Requirements and Decomposition

The customer can seldom articulate the technical details of the product.  The customer may define the product or need in terms of function and performance, but building the product from these documents will be extremely difficult or perhaps impossible.  We will need some type of document to begin describing in technical terms the product that acts as a bridge from customer language to technical language.

One of the companies at which I have worked had a document that described the subsystem interactions.  This was called a cross-functional specification.  The cross-function refers to the interactions of the many electronic control units on the vehicle that were networked together.  The document described how the system would achieve the goals of the project, identifying specific signals, particular communications requirements and performance expectations from the numerous components on the vehicle network.  This essentially apportioned the function (distributing specific responsibility) across the numerous components of the network.  However, this homegrown document filled a very necessary role in the development of the systems on the vehicle.  Specifically, this description of how the system would achieve the expectations of the project was a mash-up of technical and non-technical content, with enough technical structure to allow those that owned the detailed specification work to be able to write requirements that supported this system.

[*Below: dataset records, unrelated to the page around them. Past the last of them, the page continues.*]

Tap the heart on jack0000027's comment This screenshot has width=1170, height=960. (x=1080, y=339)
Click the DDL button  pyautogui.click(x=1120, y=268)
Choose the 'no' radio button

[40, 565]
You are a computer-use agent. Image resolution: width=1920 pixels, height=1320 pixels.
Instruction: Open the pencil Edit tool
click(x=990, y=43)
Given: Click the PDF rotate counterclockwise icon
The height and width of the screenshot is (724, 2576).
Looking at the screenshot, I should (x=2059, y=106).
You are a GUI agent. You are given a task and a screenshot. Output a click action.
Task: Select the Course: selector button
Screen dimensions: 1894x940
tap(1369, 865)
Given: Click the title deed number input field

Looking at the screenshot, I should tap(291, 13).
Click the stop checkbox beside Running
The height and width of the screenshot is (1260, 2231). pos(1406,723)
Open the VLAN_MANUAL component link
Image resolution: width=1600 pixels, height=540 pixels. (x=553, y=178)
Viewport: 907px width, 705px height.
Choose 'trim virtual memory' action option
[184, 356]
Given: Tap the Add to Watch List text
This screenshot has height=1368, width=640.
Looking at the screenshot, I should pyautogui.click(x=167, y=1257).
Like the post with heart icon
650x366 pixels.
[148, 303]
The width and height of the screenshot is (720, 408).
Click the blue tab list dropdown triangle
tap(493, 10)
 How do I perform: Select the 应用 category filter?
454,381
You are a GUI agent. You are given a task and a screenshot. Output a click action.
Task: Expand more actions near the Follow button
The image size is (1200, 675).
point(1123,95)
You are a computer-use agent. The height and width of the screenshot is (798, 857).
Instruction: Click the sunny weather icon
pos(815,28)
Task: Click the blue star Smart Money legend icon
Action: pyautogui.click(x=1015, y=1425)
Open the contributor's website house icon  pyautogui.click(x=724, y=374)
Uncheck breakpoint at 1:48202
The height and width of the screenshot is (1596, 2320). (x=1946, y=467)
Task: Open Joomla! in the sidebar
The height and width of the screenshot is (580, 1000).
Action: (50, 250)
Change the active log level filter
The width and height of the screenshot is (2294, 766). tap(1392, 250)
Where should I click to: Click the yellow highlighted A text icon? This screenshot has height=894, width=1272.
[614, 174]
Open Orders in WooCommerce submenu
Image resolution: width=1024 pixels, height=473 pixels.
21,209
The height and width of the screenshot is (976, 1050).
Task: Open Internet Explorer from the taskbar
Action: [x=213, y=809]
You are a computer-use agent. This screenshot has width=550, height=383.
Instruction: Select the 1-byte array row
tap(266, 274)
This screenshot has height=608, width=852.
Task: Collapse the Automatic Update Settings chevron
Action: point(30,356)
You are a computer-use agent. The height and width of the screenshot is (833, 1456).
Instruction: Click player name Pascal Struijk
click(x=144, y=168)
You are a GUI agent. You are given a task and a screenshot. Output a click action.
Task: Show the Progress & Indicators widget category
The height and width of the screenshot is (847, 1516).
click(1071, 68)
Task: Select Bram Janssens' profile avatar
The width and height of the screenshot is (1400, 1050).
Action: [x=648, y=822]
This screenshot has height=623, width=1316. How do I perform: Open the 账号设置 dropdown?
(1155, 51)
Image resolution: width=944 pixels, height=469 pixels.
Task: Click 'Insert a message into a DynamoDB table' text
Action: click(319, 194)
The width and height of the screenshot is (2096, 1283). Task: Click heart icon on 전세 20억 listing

We do not need to build this systems description through homegrown requirements.  One such structured approach is the IEEE STD1233, 1998, A Guide for Developing Systems Requirements Specifications.  This document can either serve as our template or help us generate our own specific approach based on our application.

Defining the system in both non-technical and technical ways facilitates effective reviews of the intended design by both technical and non-technical personnel, meaning, the engineers and the customers.  We can and should review this document with the customer but also with those that are to create the detailed specifications (essentially a walk through).  In the case of the automotive manufacturer, those responsible for the detailed development of the individual electronic control units should be there to understand how the system is to work and their particular role in the performance.

This systems requirements document is the very headwaters of our decomposition of the requirements, all of which start from the objective and the scope statement for the project.  A systems requirement document can effectively synchronize the understanding and coordinate the work that follows.